# YOUR INSTRUCTIONS
Arrange the rows as a numbered list, starting at the line that contains "Identify the location" and stopping after the line that contains "Find the location". Leave out blank lines and pictures.

# MATERIAL TO PROCESS
________
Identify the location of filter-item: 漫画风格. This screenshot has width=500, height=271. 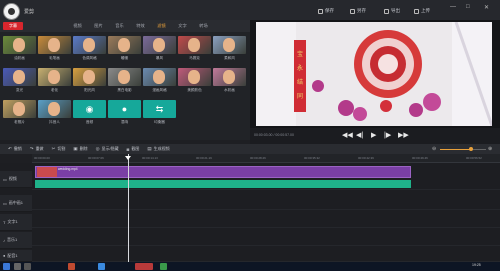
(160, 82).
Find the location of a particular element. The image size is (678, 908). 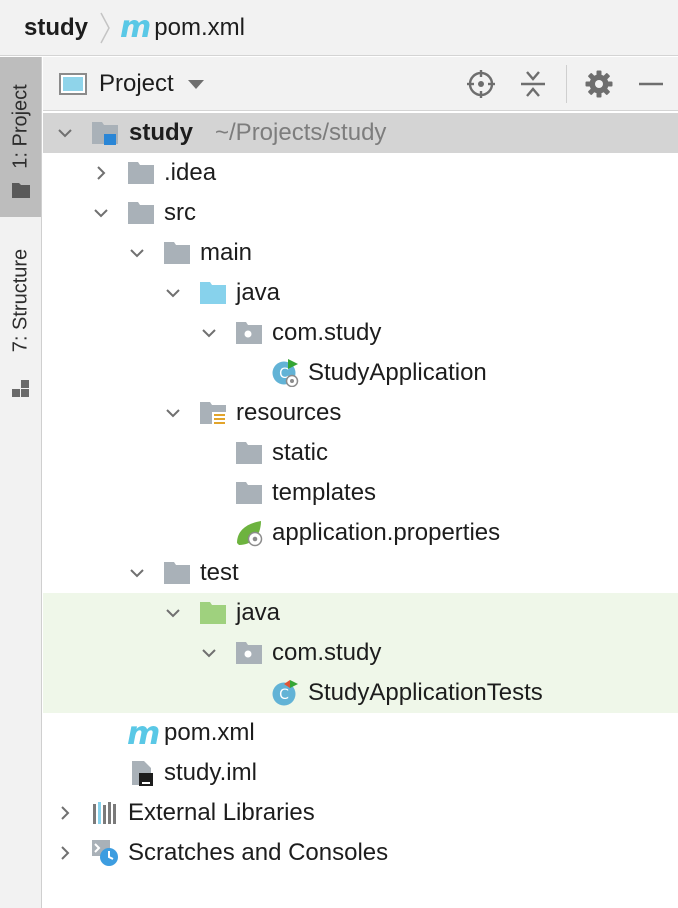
________
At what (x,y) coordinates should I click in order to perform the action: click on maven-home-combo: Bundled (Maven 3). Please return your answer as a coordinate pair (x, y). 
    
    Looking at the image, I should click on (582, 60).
________
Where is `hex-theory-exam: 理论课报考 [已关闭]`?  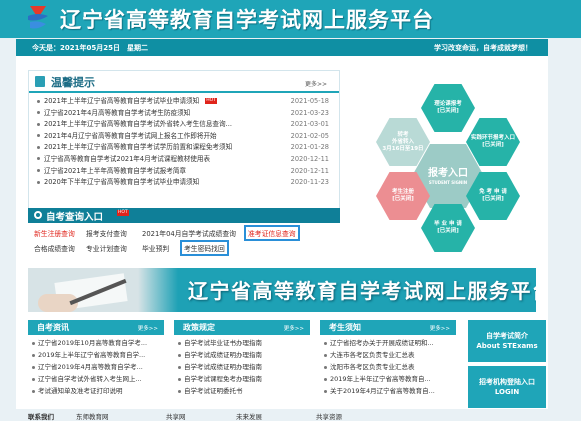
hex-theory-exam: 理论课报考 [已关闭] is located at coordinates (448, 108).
________
# EXERCISE RESPONSE
1. Identify the location of filter-item: 漫画风格. This screenshot has width=500, height=271. 
2. (160, 82).
3. Find the location of a particular element. The image size is (678, 908). 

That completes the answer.